EDMONTON — Alberta Premier Rachel Notley drew a line in the oilsands Monday when she said she will not support Ottawa’s climate change plan unless the federal government makes progress on new oil pipelines to Canada’s coasts.
“An ambitious public policy move like this, even one as worthwhile as this, needs to be built on top of a fundamentally healthy economic foundation,” Notley said at an event at city hall.
“And a new pipeline is what will give that, not only to Alberta, but to all of Canada.”
Prime Minister Justin Trudeau announced a national floor price on carbon as he kicked off debate in the House of Commons over whether Canada should ratify the Paris accord on climate change.
The federal plan calls for a $10-per-tonne price on carbon starting in 2018. That would rise by $10 per tonne each year until reaching $50 per tonne in 2022.
It would be imposed on provinces that don’t at least match the tax with direct pricing or through a cap-and-trade mechanism.
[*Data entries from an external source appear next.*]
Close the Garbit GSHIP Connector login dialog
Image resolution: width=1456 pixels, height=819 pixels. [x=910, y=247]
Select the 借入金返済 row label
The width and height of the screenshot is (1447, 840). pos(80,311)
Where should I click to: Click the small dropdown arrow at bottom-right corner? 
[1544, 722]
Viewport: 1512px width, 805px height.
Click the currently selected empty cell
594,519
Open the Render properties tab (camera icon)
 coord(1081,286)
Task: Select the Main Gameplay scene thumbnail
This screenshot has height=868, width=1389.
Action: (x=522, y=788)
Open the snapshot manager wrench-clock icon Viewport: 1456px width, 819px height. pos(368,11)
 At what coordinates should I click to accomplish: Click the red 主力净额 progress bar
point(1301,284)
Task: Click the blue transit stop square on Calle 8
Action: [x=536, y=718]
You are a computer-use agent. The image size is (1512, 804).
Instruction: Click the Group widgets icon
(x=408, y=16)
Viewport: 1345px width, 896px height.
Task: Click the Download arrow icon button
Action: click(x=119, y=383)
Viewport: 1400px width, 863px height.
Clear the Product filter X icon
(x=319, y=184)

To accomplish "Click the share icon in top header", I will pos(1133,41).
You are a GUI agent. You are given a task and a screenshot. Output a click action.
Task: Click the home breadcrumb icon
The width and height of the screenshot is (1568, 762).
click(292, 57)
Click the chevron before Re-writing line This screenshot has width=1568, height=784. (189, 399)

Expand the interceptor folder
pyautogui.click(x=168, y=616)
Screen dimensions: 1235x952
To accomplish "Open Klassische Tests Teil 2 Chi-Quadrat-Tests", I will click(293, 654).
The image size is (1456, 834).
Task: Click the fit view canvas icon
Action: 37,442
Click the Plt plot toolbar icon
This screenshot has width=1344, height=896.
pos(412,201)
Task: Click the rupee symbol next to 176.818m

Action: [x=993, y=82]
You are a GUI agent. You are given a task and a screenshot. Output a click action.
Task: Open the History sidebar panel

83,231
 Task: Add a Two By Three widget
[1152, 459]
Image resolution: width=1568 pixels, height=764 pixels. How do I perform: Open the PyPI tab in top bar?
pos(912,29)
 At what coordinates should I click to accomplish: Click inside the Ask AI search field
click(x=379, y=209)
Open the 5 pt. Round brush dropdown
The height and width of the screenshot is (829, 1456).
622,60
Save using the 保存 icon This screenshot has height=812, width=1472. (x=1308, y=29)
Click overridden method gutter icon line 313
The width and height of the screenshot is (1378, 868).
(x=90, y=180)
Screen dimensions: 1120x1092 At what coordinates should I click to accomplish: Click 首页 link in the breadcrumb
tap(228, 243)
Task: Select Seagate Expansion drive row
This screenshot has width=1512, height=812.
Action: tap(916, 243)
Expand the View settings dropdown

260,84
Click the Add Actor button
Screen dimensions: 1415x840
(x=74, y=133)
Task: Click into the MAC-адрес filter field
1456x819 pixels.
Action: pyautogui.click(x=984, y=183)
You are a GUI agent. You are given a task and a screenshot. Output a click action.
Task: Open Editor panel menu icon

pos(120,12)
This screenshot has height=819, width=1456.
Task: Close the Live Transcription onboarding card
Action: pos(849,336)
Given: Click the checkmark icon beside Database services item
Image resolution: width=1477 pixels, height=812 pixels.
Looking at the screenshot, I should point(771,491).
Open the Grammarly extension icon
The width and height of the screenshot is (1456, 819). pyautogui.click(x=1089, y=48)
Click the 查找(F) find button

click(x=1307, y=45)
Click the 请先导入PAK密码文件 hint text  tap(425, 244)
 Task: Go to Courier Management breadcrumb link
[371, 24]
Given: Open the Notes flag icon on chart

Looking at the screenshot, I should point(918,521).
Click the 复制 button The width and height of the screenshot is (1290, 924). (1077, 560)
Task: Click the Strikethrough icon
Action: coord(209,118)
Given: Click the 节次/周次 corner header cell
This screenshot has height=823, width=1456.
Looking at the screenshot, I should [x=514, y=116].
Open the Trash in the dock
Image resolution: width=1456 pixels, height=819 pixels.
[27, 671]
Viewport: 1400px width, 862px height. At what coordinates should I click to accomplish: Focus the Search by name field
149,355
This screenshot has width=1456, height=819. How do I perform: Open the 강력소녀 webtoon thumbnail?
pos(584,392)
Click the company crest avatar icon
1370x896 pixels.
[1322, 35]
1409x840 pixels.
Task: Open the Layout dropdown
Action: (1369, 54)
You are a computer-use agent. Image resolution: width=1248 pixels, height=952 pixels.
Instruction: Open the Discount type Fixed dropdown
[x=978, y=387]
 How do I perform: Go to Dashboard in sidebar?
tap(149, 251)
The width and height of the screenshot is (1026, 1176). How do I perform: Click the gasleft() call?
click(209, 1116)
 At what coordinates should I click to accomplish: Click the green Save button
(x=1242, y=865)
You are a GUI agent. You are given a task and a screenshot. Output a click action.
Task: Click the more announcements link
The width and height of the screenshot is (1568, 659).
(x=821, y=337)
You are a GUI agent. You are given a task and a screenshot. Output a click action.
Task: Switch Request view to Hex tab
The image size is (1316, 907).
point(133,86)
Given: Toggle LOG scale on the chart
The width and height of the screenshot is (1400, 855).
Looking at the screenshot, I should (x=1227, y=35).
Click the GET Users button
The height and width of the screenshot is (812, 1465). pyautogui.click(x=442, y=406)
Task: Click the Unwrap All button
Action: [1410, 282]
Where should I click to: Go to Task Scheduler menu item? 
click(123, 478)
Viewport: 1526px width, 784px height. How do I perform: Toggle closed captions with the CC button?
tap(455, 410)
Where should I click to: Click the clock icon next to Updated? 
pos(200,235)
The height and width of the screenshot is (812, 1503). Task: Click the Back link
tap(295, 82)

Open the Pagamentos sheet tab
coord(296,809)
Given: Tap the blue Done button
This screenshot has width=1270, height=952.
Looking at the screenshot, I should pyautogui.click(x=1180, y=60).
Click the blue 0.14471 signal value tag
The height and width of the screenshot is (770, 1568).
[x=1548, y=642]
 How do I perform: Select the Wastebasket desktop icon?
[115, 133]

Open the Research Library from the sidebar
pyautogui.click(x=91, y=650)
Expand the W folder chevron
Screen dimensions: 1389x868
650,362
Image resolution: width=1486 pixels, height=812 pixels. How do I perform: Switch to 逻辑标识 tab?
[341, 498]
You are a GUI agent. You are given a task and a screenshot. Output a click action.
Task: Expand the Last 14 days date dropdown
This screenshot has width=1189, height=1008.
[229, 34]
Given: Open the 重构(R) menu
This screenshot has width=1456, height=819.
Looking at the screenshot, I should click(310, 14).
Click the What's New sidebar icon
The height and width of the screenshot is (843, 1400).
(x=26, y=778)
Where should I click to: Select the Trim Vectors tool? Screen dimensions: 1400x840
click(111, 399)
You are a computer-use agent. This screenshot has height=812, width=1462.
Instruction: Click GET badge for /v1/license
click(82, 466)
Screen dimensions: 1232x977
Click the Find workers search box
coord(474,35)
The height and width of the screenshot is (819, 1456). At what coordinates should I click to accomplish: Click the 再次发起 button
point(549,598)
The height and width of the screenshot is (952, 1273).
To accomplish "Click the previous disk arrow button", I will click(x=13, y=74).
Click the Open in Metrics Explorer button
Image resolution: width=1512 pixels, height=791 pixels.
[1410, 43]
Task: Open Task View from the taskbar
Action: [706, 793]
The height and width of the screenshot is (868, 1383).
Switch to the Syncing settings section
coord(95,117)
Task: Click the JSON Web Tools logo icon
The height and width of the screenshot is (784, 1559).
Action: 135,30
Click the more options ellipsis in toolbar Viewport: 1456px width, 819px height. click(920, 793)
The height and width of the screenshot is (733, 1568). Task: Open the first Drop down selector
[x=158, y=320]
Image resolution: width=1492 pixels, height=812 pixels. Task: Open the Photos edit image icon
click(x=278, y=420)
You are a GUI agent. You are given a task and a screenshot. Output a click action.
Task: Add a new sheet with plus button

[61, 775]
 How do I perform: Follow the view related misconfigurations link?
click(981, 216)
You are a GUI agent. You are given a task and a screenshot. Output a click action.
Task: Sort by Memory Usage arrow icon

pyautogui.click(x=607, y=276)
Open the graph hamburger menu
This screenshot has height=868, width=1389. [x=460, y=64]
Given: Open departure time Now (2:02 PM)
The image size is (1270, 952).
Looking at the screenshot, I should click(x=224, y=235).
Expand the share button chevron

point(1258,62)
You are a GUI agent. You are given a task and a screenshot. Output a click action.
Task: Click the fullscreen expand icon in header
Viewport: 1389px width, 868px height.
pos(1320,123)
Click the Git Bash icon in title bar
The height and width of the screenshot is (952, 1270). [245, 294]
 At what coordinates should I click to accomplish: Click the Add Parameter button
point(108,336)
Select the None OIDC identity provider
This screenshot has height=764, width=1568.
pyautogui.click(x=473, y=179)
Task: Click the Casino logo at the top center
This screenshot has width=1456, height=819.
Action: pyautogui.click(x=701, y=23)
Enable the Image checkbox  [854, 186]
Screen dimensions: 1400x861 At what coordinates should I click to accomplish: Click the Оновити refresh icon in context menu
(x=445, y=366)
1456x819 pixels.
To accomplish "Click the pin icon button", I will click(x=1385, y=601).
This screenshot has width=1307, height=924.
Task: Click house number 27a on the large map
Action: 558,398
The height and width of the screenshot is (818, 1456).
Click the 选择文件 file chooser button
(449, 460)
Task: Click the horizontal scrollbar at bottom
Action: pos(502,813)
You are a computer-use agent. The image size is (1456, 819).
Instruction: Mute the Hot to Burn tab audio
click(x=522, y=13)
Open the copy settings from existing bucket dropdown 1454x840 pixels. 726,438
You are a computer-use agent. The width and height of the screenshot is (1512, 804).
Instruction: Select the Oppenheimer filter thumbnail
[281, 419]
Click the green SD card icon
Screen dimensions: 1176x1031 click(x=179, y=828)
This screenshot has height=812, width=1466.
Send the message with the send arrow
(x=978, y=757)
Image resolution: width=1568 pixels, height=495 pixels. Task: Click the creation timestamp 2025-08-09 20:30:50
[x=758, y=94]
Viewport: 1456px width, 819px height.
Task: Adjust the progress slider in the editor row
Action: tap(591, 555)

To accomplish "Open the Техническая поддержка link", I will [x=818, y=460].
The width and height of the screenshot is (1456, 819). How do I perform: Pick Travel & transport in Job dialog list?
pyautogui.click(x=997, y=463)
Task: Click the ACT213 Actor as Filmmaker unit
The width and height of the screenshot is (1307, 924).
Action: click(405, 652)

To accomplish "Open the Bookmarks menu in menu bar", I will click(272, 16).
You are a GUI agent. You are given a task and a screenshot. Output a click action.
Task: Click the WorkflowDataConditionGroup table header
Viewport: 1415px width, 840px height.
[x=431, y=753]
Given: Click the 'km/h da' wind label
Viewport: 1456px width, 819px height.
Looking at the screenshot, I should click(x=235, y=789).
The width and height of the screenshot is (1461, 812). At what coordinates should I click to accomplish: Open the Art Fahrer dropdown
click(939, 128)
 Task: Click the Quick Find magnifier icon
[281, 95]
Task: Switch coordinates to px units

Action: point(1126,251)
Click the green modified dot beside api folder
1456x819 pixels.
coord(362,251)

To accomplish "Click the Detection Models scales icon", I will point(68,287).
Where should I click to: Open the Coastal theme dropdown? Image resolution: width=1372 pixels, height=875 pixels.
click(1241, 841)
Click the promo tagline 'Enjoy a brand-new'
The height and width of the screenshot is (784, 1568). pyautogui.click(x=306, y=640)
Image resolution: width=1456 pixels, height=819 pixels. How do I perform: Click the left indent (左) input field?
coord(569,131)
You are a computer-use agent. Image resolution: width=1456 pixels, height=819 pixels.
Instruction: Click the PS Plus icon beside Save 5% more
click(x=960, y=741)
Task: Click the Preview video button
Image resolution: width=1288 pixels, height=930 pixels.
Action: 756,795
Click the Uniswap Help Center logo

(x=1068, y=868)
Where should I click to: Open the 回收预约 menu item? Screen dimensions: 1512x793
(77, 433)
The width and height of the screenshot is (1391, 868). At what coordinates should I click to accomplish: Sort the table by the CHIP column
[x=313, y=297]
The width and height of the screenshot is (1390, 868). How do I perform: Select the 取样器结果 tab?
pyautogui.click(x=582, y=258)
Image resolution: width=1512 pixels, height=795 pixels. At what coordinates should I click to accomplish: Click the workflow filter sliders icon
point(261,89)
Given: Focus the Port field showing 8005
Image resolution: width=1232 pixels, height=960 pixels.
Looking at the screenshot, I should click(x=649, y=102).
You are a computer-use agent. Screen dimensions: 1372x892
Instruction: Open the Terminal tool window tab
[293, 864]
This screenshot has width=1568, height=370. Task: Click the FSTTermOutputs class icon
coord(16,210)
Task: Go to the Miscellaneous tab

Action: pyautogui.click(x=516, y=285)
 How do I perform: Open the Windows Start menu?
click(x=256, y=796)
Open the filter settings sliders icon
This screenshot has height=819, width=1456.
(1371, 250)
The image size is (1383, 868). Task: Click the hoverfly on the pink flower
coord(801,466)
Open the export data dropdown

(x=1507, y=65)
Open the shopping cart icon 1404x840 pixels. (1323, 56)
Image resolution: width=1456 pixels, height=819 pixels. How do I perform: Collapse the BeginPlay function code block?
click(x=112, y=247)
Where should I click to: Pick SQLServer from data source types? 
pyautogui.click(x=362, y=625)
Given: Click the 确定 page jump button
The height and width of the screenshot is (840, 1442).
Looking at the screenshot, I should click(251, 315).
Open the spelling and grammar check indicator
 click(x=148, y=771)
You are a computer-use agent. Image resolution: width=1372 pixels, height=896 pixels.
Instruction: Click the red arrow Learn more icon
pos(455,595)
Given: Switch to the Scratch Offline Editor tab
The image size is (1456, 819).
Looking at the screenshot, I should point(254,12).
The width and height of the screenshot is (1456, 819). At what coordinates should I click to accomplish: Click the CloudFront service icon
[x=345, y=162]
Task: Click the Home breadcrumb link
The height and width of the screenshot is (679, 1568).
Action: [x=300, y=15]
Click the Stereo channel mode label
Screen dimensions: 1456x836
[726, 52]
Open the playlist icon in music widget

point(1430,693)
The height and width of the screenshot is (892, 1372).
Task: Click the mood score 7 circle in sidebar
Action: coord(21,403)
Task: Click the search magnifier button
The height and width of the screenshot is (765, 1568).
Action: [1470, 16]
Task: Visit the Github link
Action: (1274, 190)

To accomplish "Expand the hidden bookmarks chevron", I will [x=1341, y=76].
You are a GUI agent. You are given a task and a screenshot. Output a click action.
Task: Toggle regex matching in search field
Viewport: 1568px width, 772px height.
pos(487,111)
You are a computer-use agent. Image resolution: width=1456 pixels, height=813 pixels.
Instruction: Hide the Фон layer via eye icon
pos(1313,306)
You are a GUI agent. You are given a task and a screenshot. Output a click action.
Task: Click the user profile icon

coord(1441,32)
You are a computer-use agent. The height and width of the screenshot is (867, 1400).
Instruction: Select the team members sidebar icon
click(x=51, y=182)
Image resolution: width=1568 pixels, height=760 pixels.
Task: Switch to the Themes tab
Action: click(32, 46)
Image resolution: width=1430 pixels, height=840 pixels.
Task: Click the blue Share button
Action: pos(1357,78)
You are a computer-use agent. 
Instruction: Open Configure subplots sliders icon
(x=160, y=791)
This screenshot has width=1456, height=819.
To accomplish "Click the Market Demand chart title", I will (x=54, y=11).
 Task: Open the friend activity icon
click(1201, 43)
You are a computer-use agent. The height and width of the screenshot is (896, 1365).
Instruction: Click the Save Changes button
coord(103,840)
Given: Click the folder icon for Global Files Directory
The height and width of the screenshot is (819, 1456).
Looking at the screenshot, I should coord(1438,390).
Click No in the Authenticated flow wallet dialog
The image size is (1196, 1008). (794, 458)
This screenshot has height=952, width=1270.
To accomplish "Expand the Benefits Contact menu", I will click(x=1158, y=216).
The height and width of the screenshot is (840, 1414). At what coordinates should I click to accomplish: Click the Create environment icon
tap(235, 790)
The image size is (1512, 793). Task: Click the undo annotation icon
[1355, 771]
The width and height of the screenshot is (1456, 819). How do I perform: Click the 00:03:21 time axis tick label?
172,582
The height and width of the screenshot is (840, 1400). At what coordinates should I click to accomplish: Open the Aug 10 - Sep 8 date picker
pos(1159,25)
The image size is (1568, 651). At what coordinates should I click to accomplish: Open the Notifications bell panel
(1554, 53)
All revenue would go to the province or jurisdiction where it was raised.
Notley’s NDP is bringing in its own broad-based carbon tax based on the equivalent of $20 per tonne of carbon emissions on Jan. 1. That is to rise to $30 a tonne in 2018.
The tax will raise the price of heating bills and gas at the pumps, but middle- and lower-income Albertans will see some or all of that cost rebated.
Notley said that to ask Albertans to pay even more than the $30-per-tonne level — and to help the rest of Canada — the federal government needs to couple its climate plan with action on energy infrastructure such as a pipeline.
“Albertans, as you know, have contributed to Canada’s prosperity for many, many years,” she said. “For us to continue doing that, in order for us to come back from the oil-price crash that we’re all experiencing, we need Canada to have our backs.”
Notley had not previously tied support for a climate change plan to infrastructure, but did say it was hoped Alberta’s actions would build “social licence” to remove the province’s climate record as an impediment in discussions.
Tim McMillan, president of the Canadian Association of Petroleum Producers, said he is pleased that Notley tied in pipeline demands with carbon pricing.
“Obviously, we are supportive of anyone who will champion the market access concerns. That’s a priority for CAPP, for our members,” McMillan said.
McMillan also said carbon pricing needs to be part of a bigger strategy that includes consideration of the impact on the competitive standing of Canadian companies.
Alberta is being hammered by low oil prices that have turned multibillion-dollar budgets just a few years ago to a forecast $10.9-billion deficit this year, and unemployment and office vacancy rates are rising.
A pipeline to the coast would allow the province’s oil to fetch a better price on overseas markets.
Opposition Wildrose Leader Brian Jean said now is the wrong time for any carbon tax, given Alberta’s economic situation.
And, he added, Notley should not be offering any quid pro quo.
“Tying a single pipeline approval to (carbon) taxation sets a dangerous precedent. Alberta needs to make it clear to Prime Minister Justin Trudeau this will never be acceptable,” said Jean.
“Our province’s economic interests should not be held hostage by politicians in Ottawa.”